Geopolitical Tensions in the Middle East Fuel Supply Fears, Projecting a Weekly Oil Price Gain of Around 5%

Deep News07-10 16:30

International crude oil prices are on track for a weekly gain of approximately 5%, driven by heightened concerns over supply disruptions stemming from escalating military tensions between the US and Iran and shipping constraints in the Strait of Hormuz.

While geopolitical risk premiums have provided substantial support for oil prices, a minor pullback was observed in early trading on the 10th as market participants assessed the overall conflict as remaining contained.

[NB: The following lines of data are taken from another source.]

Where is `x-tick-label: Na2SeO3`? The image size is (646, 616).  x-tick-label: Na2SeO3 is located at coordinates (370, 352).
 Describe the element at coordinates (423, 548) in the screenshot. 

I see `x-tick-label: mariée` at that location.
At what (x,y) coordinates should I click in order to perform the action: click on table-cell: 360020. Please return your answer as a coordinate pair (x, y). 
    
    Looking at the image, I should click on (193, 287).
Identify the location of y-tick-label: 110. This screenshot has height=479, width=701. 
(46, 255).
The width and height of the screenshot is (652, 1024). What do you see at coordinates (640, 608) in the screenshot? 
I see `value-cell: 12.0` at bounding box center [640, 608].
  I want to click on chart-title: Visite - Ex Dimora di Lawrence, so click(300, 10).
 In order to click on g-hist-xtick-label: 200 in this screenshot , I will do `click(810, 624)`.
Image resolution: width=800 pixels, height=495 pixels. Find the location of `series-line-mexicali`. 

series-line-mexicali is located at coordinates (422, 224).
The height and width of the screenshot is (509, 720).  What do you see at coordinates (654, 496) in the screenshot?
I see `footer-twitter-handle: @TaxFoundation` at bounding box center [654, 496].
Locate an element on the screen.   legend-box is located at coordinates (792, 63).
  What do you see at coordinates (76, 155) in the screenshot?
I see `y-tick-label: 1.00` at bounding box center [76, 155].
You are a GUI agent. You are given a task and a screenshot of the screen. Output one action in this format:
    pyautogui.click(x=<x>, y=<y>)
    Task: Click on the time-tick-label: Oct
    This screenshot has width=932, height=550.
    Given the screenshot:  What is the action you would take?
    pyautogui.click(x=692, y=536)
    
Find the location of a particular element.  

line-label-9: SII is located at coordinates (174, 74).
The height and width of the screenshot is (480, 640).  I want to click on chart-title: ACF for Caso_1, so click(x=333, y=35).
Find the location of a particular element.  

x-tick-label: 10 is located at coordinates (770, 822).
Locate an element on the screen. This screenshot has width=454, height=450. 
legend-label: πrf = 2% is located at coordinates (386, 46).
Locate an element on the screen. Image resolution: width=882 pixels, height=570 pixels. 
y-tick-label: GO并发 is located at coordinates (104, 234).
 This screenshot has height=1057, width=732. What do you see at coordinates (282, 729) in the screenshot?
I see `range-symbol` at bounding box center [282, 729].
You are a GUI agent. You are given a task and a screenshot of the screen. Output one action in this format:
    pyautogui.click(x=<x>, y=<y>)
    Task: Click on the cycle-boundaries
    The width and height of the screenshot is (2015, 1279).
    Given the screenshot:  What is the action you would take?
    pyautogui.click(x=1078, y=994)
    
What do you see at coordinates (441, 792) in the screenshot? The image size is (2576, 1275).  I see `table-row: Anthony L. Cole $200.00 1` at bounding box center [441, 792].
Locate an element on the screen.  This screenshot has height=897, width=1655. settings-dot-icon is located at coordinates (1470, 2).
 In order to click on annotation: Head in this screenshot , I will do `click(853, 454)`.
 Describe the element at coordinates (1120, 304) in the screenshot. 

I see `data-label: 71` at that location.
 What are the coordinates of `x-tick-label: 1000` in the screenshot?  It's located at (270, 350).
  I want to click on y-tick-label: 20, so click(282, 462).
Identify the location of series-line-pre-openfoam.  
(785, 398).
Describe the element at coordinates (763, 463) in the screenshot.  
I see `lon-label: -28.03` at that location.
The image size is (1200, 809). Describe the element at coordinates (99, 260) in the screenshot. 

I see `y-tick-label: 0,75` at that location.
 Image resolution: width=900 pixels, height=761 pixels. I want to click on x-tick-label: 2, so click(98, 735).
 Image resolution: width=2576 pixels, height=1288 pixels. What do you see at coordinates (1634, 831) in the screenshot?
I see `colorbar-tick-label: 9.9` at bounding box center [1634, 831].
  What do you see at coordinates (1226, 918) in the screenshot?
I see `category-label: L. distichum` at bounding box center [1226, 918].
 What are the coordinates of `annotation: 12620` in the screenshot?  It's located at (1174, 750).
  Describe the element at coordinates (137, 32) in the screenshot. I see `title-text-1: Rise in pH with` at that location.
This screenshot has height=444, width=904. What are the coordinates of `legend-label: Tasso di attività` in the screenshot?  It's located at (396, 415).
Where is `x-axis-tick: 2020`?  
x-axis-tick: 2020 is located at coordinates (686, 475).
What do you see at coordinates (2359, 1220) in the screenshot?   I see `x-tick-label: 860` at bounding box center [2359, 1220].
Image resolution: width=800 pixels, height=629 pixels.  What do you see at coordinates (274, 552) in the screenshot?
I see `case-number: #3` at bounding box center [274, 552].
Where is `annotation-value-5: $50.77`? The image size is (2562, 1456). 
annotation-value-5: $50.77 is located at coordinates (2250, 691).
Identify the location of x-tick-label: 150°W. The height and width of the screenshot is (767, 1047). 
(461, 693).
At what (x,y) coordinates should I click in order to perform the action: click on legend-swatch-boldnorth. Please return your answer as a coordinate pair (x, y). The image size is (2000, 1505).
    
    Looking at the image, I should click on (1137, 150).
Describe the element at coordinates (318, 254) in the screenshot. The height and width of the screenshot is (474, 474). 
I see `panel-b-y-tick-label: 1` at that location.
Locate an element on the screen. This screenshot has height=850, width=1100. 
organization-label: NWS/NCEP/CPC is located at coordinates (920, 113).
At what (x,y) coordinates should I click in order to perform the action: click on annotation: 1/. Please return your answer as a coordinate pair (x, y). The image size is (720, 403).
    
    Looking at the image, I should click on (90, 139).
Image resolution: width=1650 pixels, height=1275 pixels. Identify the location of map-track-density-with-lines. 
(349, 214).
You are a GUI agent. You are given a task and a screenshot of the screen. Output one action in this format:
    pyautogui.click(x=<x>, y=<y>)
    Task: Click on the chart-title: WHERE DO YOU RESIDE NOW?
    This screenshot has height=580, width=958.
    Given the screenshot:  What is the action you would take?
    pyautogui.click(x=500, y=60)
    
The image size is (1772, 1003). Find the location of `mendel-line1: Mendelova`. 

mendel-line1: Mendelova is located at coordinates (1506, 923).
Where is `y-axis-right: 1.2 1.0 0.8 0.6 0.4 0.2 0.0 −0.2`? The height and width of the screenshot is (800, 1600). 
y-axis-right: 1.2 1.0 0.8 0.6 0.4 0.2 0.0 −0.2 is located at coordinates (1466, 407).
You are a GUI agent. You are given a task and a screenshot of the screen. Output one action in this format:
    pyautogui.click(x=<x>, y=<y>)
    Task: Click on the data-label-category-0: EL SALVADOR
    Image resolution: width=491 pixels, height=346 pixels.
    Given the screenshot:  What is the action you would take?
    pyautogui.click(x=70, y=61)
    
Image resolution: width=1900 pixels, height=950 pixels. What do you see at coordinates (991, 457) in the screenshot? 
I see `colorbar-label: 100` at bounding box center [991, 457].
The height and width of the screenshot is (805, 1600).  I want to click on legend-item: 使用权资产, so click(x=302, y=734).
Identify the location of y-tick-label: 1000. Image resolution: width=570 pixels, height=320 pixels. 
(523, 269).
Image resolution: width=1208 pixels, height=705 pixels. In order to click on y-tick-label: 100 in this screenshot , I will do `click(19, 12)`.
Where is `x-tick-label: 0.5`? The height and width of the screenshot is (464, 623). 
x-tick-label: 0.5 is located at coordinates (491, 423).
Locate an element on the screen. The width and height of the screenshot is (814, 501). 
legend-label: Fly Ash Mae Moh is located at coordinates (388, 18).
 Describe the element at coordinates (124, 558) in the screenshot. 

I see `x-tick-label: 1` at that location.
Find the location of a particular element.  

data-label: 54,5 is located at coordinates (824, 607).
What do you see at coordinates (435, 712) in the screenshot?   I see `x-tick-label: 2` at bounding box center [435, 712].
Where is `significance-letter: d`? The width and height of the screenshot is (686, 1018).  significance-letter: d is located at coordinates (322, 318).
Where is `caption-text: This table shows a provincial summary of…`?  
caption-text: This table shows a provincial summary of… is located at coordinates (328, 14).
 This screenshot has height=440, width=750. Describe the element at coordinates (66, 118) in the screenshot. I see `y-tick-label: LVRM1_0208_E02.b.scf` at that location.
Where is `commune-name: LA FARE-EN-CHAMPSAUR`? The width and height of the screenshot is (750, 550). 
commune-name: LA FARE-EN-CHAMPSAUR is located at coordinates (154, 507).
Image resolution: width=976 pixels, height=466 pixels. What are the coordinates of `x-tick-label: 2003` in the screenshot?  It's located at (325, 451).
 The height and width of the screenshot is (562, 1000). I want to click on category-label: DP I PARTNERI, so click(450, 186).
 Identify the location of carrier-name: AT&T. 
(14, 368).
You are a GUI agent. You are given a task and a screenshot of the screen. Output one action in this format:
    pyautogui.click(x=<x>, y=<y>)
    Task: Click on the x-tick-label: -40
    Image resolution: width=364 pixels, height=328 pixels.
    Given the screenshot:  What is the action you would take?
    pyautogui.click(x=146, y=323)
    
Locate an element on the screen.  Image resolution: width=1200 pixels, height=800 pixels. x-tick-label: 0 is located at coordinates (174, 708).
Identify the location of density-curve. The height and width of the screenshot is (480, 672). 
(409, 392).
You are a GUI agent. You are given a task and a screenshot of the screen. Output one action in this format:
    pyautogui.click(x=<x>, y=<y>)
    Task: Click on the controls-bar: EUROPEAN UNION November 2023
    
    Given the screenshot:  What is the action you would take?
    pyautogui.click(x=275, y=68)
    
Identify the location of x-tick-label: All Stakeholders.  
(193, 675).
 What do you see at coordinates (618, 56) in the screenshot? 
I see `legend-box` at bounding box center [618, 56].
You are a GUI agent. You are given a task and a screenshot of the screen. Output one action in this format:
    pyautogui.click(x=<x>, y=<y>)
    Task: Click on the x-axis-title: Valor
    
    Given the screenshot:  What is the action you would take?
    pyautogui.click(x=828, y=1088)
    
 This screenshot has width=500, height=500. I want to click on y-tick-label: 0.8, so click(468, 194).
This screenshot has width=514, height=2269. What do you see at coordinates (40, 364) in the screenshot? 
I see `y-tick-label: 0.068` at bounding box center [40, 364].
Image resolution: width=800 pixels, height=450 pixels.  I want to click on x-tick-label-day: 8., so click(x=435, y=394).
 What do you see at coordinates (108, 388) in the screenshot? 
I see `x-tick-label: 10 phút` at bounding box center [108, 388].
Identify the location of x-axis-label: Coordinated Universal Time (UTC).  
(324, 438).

According to the latest trading data, Brent crude futures in London dipped 0.2% to $76.18 per barrel, while West Texas Intermediate (WTI) crude futures in New York edged down 0.1% to $72.02 per barrel.

Primary Market Drivers

Market analysts highlight that the primary catalyst for the recent price surge is investor anxiety over potential disruptions to energy supply chains in the Middle East.

The resurgence of conflict between the US and Iran has led to a notable decline in traffic through the critical Strait of Hormuz, significantly increasing shipping risks and insurance costs for commodity carriers navigating the waterway.

Analyst Perspectives on Market Sentiment

The analysis team at Saxo Bank noted that the slight moderation in prices following a mid-week surge suggests traders currently view the situation as a temporary challenge to the ceasefire agreement rather than a complete breakdown.

Analysts from ANZ Research also pointed out that while US strikes on military targets within Iran have intensified, clear statements from the Trump administration about avoiding attacks on Iranian energy infrastructure have helped to stabilize market sentiment, thereby capping the potential for a sustained price surge.

Outlook and Key Factors to Watch

Commenting on the future trajectory, Waleed Said, an analyst at financial institution GivTrade, emphasized that international oil prices are likely to maintain strong support in the near term as long as the geopolitical risk premium associated with Iran persists.

Moving forward, market participants will closely monitor the latest US jobless claims data and comprehensively assess whether domestic US consumer demand possesses sufficient resilience to absorb the elevated fuel costs resulting from the geopolitical conflict.